Task brief: Search the material for the string "beside" and copy each line where it occurs.

Supplied data:
--- START ---

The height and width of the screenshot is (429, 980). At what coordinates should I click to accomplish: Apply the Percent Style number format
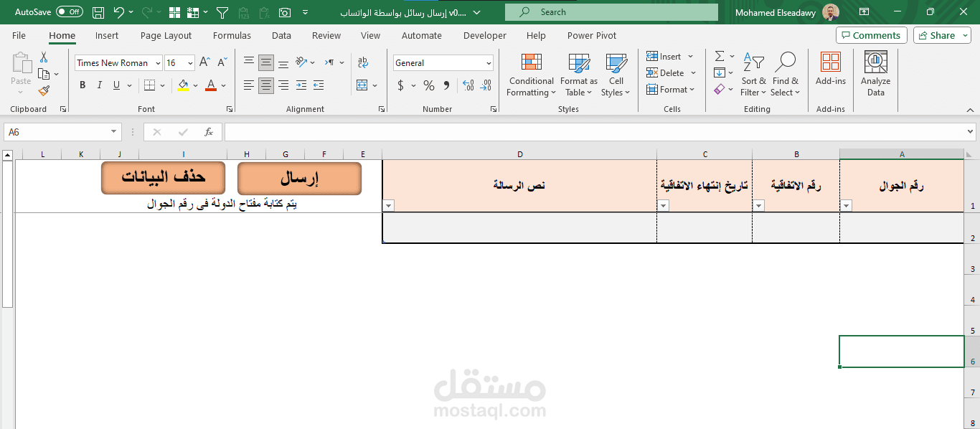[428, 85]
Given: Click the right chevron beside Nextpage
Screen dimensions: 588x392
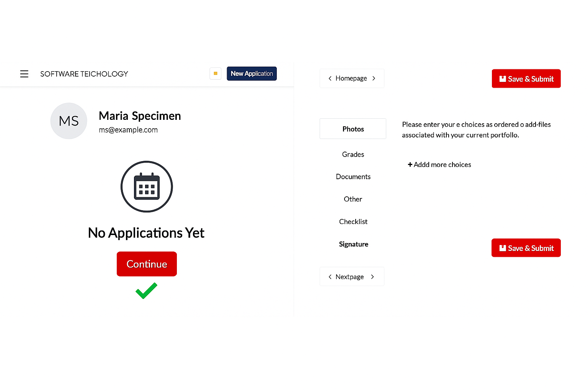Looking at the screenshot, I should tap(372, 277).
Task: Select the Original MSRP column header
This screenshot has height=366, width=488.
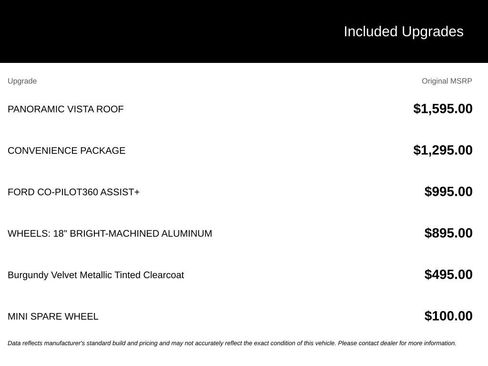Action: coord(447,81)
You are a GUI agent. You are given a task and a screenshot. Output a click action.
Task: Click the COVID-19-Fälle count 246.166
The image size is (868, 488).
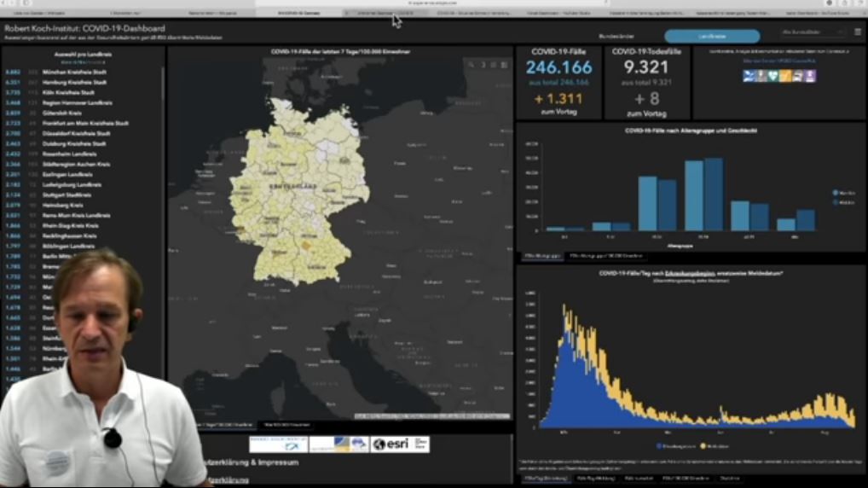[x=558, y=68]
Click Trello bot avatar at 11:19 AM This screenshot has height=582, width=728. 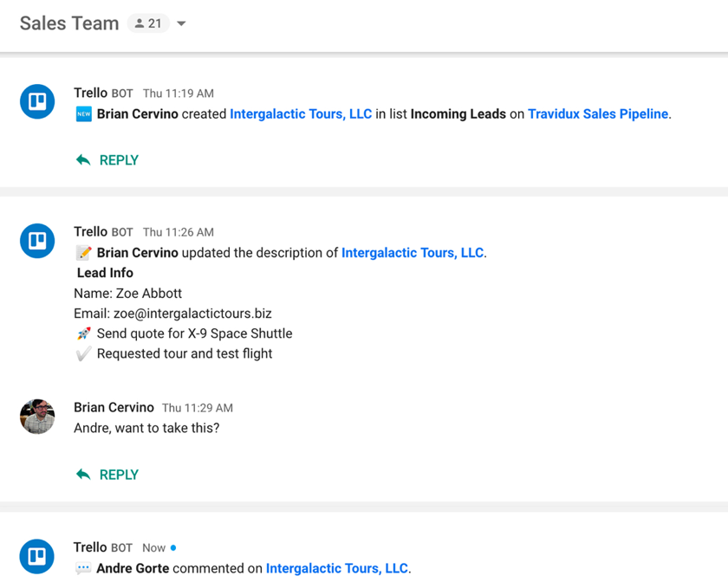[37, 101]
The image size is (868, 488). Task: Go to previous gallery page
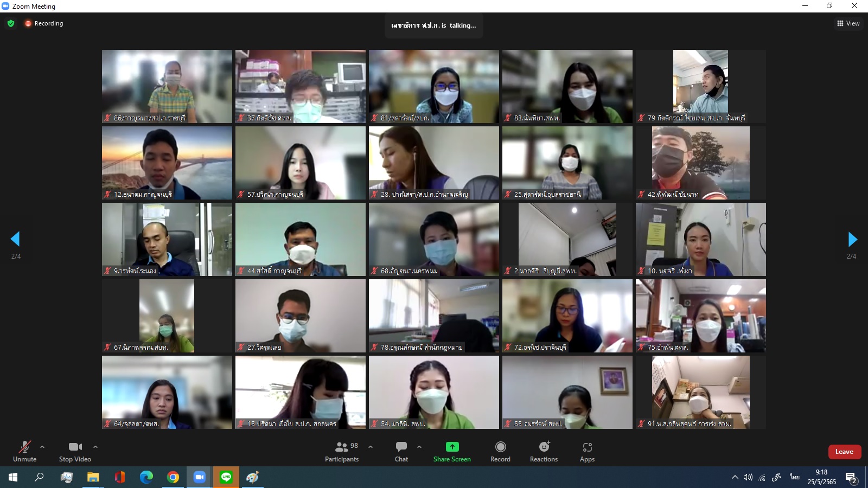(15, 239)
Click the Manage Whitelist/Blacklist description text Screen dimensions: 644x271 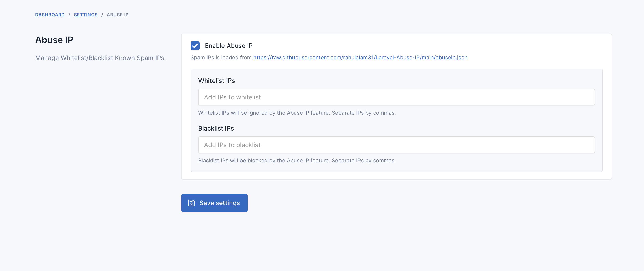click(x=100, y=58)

--- END ---
--- START ---

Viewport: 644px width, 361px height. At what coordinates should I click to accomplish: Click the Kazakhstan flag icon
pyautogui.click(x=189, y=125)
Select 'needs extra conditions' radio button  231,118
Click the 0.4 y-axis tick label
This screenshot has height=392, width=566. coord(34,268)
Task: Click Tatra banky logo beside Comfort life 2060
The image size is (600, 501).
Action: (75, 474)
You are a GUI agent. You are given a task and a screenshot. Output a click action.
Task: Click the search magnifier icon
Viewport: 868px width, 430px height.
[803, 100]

--- END ---
--- START ---

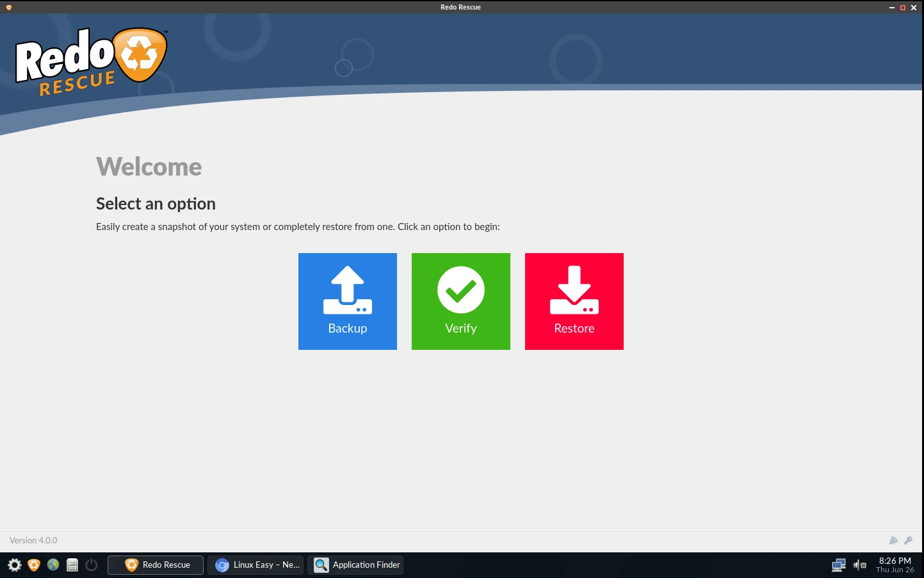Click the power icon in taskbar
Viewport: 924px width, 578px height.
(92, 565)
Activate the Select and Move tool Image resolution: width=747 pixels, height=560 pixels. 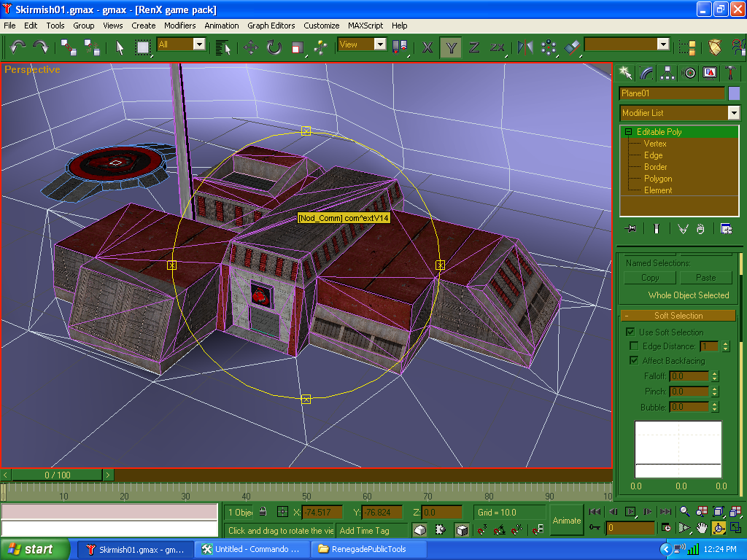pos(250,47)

--- END ---

Exercise output:
Given: Click the right chevron beside Nextpage
Task: Click Tatra banky logo beside Comfort life 2060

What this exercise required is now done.